La vincitrice dell'ABN AMRO Art Award 2025 presenta una mostra personale al confine tra disegno e pittura, dove le figure si fondono in costellazioni fragili ma resilienti. Strutturata come il lato A e il lato B di un LP, la mostra esplora interconnessione, Blackness, storie familiari e autorialità condivisa.
Farida Sedoc occupa il mezzanino con un trittico monumentale realizzato attraverso fotografia, graphic design, tessuti e serigrafia. La commissione esplora collettività, solidarietà e reti di fiducia che permettono alle comunità di costruire un futuro condiviso.

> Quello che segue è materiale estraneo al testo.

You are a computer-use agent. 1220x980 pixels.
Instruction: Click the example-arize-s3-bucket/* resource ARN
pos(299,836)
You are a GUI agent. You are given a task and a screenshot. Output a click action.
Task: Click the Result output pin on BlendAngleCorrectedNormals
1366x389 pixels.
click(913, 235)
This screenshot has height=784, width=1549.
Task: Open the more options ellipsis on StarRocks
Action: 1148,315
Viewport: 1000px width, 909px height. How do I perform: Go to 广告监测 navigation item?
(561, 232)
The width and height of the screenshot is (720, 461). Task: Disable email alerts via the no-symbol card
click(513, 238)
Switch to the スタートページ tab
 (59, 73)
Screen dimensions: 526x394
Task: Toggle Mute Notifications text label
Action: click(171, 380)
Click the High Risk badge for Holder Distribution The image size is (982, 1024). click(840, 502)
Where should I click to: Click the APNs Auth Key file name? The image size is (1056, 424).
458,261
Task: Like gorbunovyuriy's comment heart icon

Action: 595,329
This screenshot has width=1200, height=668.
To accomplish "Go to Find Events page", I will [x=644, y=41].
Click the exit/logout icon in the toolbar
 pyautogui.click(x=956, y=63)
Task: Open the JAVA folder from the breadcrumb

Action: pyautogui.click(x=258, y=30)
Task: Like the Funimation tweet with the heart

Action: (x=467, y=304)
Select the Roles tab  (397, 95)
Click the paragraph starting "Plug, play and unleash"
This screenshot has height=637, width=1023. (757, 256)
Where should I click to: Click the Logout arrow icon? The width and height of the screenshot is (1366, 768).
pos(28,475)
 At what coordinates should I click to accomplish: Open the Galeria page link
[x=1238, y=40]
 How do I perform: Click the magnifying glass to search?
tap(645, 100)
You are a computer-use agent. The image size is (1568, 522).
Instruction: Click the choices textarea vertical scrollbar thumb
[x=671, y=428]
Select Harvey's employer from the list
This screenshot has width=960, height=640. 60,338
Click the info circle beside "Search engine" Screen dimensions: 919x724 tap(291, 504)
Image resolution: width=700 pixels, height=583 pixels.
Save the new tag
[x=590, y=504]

Questa installazione del collettivo di design di Amsterdam Experimental Jetset usa sedici dipinti murali per riportare in scena supporti mediali ormai scomparsi o quasi, dalle bobine cinematografiche alle cassette e ai CD. Inserita nelle rosette sopra la scala storica, riflette su come i formati fisici abbiano modellato la memoria e su come l'archiviazione digitale cambi quel rapporto.
Questa mostra personale riunisce opere di Danh Vo, oggetti raccolti e lavori di altri artisti in un allestimento aperto segnato da intimità, sradicamento, fede e potere. La presentazione trasforma storie personali e forze globali in una costellazione mutevole di oggetti, frammenti e relazioni.
Questa mostra collettiva intergenerazionale riunisce 35 artisti per esaminare la mascolinità come potere, performance ed esperienza vissuta. Le opere spaziano dal dopoguerra e dalla cultura dei consumi fino a intimità, queerness, lavoro, race, classe, vulnerabilità e cultura pop.
La prima grande retrospettiva dello Stedelijk dedicata a Kho Liang Ie ripercorre mobili, interni e lavori grafici del designer dagli anni Cinquanta alla metà degli anni Settanta. Mette in luce come il suo funzionalismo poetico, la sperimentazione sui materiali e la rete internazionale abbiano plasmato il design olandese.
Creata per Beyond the Manosphere, questa performance durazionale colloca sei uomini nello spazio espositivo per due pomeriggi. Zhana Ivanova usa gesto, postura e movimento per indagare come autorità e mascolinità vengano messe in scena e interiorizzate nella vita quotidiana.
Questa grande retrospettiva ripercorre oltre sette decenni del lavoro di Yayoi Kusama tra pittura, scultura, installazione, disegno, moda, collage e happening. La mostra segue i suoi temi dell'infinito, della ripetizione e dell'autoannullamento, includendo anche una nuova versione di una delle sue installazioni iconiche.
La mostra di Adam Pendleton mette in primo piano il suo contributo alla pittura contemporanea e il suo concetto di Black Dada. Allestita negli spazi centrali dell'edificio storico, intreccia astrazione, gesto, frammento e forma in un dialogo serrato con l'architettura iconica del museo.